▽
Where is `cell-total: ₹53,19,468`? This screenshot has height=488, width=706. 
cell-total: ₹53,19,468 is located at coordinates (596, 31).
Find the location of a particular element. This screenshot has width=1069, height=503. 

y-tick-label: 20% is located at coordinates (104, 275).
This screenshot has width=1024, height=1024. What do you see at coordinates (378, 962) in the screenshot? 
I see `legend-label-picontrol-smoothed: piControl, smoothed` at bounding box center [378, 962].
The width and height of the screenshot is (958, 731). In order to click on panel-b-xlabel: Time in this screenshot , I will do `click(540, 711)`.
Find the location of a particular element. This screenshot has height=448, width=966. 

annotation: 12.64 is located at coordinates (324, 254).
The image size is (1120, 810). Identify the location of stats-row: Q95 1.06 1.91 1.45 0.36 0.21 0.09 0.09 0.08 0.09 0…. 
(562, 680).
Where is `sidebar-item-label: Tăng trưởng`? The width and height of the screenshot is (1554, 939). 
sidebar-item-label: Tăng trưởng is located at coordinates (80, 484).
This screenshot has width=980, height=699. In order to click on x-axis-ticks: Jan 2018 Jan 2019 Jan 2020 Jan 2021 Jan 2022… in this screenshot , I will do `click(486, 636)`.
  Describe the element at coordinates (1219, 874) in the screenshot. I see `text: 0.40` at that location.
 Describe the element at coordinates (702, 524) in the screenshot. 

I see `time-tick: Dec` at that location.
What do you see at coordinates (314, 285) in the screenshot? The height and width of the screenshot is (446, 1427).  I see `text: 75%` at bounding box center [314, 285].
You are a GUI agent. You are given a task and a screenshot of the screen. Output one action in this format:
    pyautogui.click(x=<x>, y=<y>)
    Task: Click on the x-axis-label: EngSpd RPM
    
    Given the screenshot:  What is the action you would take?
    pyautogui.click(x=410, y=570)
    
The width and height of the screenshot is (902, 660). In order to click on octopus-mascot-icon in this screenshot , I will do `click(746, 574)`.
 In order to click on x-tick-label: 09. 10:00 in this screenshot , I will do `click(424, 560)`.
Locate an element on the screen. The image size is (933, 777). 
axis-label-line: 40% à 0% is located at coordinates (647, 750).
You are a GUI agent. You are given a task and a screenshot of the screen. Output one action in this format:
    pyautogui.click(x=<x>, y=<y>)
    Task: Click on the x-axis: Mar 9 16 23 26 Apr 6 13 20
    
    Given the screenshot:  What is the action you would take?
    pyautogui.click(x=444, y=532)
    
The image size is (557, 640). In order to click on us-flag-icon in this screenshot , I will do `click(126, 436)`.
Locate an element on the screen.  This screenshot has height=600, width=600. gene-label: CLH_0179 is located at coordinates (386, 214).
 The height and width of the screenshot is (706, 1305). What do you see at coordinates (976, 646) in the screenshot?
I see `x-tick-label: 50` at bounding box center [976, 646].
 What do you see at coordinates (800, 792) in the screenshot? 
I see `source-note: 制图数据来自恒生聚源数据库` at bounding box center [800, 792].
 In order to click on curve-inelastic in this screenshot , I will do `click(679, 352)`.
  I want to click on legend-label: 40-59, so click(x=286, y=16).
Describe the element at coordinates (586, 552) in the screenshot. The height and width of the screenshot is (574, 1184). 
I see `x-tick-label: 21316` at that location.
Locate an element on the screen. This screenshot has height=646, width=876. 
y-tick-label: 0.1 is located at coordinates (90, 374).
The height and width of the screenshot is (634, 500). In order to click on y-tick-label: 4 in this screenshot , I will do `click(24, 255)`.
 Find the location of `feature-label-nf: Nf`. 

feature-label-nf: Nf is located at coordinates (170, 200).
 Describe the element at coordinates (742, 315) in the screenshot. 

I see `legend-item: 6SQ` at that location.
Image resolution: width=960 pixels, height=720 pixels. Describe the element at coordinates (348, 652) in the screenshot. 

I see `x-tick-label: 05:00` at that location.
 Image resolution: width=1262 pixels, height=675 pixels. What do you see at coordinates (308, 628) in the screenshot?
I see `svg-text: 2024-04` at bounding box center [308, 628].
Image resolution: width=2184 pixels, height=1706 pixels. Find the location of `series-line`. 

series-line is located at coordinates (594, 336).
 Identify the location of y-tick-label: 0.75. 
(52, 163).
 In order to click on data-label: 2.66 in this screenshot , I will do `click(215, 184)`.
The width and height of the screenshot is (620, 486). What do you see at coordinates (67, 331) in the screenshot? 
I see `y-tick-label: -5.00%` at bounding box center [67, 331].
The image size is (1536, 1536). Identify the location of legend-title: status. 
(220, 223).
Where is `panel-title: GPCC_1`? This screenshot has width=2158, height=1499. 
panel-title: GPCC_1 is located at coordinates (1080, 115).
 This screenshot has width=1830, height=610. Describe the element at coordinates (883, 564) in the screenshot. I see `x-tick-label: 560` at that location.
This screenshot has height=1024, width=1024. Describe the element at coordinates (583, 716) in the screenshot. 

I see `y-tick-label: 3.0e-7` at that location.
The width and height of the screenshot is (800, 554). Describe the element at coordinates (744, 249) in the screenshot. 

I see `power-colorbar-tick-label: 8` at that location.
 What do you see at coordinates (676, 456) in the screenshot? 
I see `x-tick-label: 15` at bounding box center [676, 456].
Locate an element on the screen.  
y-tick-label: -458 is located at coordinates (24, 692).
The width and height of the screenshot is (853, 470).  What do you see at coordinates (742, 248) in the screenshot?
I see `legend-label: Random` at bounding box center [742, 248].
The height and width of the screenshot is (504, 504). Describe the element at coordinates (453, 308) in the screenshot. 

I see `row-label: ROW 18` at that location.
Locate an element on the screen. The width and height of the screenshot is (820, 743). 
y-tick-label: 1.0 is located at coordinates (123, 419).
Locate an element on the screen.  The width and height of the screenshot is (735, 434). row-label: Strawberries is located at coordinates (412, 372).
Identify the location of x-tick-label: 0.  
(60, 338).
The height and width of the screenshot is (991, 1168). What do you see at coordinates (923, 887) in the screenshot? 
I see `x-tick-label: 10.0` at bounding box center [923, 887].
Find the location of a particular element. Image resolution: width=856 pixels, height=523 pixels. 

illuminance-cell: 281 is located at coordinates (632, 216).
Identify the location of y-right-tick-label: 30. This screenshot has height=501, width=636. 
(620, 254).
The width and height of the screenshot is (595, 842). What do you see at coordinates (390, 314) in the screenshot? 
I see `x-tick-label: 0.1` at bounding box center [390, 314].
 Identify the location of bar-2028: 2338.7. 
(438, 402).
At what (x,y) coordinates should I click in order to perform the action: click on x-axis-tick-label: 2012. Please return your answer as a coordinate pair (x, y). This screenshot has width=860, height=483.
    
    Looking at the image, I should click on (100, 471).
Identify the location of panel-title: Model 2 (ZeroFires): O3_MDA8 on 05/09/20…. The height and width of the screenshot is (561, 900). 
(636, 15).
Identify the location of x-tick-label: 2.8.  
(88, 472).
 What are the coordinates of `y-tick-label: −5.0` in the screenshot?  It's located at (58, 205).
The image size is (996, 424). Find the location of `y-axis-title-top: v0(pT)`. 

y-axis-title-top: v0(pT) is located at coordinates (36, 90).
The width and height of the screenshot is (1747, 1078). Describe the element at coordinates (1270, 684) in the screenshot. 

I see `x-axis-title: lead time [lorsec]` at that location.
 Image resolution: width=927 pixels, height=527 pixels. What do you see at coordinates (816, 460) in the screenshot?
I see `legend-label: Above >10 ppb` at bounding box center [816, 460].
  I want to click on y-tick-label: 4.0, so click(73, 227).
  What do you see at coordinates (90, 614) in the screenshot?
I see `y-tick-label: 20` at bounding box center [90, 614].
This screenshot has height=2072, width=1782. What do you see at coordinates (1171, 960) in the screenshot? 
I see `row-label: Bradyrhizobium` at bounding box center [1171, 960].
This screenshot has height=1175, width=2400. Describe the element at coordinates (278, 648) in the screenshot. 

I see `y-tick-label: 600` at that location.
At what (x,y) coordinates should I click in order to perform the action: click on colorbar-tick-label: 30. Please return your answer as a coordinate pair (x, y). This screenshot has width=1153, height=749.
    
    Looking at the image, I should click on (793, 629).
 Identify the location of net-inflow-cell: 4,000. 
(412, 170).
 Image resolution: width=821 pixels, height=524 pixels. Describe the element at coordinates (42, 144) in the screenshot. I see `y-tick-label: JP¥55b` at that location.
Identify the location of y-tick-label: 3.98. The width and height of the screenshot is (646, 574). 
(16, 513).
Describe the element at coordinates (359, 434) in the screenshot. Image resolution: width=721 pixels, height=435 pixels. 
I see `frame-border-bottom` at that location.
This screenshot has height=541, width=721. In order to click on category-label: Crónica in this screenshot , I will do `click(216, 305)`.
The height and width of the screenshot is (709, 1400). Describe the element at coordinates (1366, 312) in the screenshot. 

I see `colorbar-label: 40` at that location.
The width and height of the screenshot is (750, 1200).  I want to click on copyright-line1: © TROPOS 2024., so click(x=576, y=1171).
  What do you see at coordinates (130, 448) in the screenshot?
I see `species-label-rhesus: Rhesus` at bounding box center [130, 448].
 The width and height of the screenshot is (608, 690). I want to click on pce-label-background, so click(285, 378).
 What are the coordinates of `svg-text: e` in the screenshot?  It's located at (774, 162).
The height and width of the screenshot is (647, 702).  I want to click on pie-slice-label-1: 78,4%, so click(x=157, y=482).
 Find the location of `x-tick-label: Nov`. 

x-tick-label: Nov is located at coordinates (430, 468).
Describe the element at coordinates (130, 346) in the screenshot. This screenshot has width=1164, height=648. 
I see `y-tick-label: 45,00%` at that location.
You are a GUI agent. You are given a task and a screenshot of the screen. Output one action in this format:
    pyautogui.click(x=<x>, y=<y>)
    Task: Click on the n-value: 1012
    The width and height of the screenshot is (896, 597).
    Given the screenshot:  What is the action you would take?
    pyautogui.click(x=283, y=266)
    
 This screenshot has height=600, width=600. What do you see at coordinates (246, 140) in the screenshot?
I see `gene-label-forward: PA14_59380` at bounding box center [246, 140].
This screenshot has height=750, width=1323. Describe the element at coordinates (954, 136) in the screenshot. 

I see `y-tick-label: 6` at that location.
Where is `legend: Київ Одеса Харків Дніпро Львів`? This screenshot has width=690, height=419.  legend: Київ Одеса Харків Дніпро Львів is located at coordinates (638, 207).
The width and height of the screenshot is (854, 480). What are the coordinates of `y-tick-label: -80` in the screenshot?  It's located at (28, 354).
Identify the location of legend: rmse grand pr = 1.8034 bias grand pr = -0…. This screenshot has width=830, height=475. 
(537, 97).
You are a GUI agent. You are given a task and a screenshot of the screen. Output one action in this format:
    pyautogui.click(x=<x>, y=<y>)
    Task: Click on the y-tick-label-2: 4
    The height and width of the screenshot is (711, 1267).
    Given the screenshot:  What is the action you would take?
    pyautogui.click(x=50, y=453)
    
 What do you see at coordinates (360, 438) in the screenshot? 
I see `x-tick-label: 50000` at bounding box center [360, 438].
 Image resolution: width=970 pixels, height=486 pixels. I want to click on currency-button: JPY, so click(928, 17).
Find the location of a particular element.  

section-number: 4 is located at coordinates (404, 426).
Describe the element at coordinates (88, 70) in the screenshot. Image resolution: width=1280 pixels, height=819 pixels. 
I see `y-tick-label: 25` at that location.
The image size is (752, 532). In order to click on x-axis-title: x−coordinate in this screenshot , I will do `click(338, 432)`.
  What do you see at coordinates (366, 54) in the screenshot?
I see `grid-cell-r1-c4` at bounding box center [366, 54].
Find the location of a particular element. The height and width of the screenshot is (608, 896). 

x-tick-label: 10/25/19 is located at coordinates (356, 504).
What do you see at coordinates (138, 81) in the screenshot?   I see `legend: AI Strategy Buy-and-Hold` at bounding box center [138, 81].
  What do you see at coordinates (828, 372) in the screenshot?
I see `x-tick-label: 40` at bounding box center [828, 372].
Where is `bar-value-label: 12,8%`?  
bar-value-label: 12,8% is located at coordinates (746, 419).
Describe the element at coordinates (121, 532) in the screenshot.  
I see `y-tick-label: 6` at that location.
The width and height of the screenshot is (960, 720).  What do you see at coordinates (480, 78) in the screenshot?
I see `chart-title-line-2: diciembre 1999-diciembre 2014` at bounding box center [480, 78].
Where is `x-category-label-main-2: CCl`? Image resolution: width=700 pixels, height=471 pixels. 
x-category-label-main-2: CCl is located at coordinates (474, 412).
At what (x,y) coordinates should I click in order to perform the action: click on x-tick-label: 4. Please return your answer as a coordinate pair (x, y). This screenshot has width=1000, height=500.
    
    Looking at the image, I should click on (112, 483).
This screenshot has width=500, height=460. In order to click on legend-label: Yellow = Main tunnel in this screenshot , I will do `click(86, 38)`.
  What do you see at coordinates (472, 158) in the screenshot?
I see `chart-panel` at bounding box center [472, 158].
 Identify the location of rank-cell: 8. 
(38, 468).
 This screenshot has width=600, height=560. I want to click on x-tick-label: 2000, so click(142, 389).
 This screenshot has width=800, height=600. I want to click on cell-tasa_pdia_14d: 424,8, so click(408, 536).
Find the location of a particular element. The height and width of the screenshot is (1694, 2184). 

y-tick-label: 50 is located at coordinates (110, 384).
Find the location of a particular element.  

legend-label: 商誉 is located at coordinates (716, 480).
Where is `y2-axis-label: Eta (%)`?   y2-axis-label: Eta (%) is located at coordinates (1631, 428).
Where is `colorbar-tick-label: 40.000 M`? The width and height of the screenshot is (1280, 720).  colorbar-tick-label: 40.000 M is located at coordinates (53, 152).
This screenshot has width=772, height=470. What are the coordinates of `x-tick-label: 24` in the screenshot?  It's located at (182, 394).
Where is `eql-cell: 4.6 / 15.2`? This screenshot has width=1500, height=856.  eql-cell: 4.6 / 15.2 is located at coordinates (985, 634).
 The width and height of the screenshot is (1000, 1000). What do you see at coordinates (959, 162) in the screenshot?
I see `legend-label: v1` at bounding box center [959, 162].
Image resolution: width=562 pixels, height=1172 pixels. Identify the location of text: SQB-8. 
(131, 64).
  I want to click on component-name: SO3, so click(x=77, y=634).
△
WHAT YOU HAVE TO DO ▸ Count the lines in the records above that contain the word "perform". Reply with the number only.

PROBLEM SOLUTION ▸ 3